[Entries excerpted from a collection]
====
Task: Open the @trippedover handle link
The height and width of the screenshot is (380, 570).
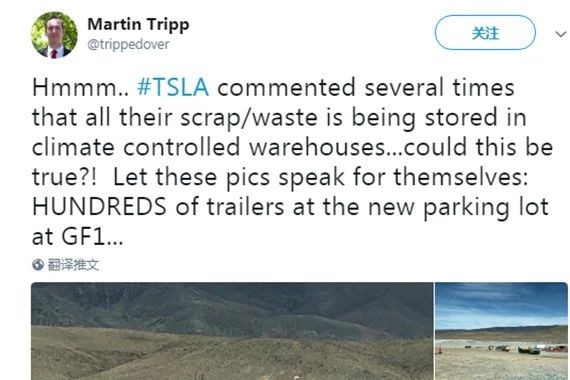Action: [x=128, y=44]
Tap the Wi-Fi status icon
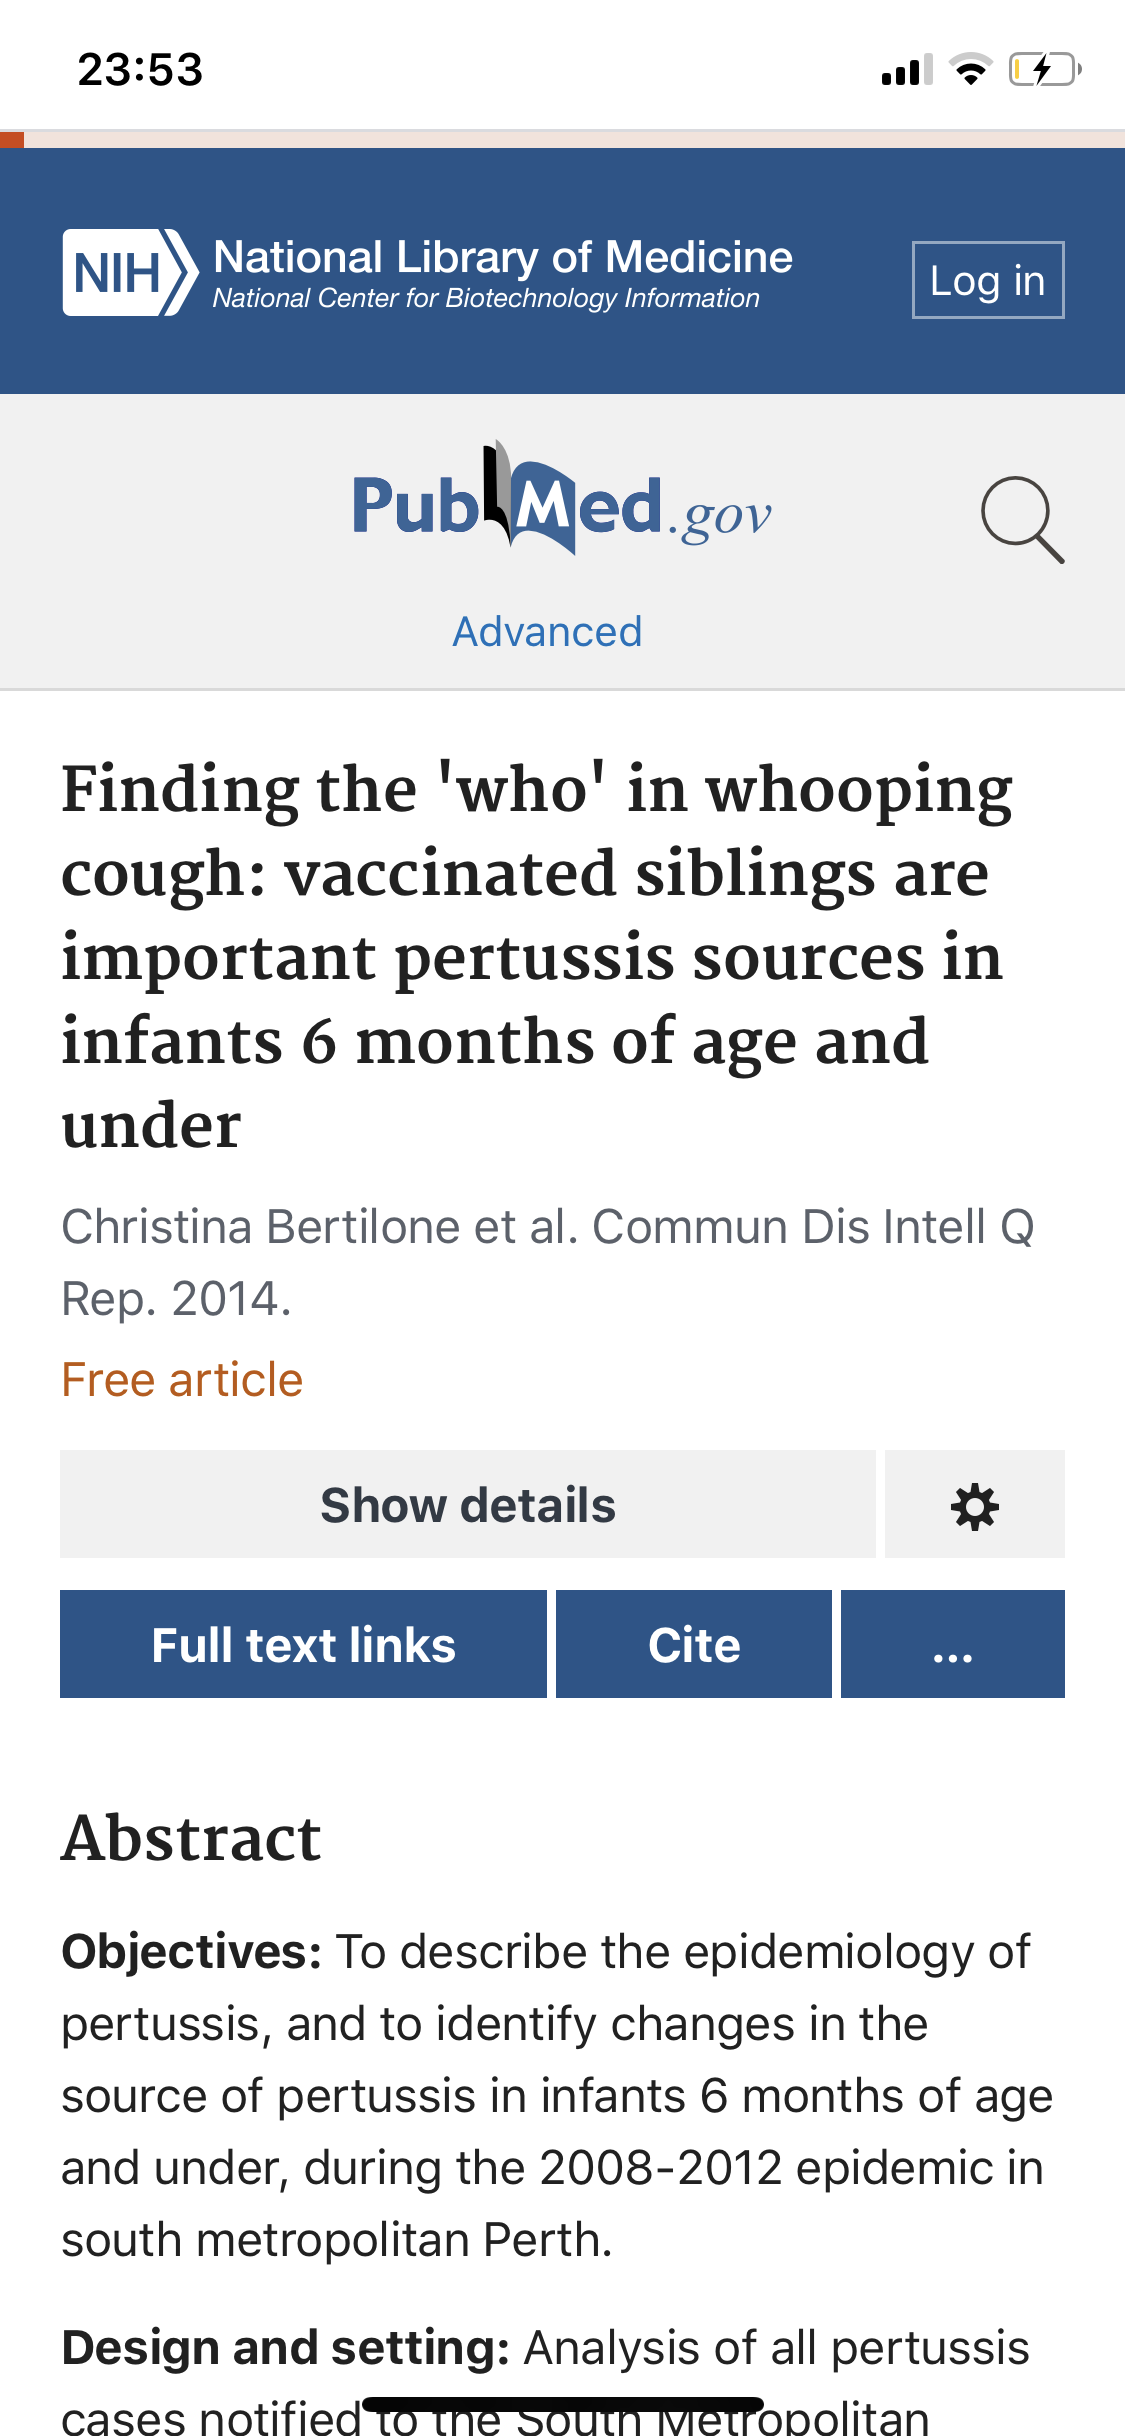 pyautogui.click(x=969, y=70)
====
__Directions__: Copy the text of every entry above word for word, leaving out the pictures.

__Final result__:
Task: Open the @trippedover handle link
The height and width of the screenshot is (380, 570).
Action: [x=128, y=44]
Tap the Wi-Fi status icon
 pyautogui.click(x=969, y=70)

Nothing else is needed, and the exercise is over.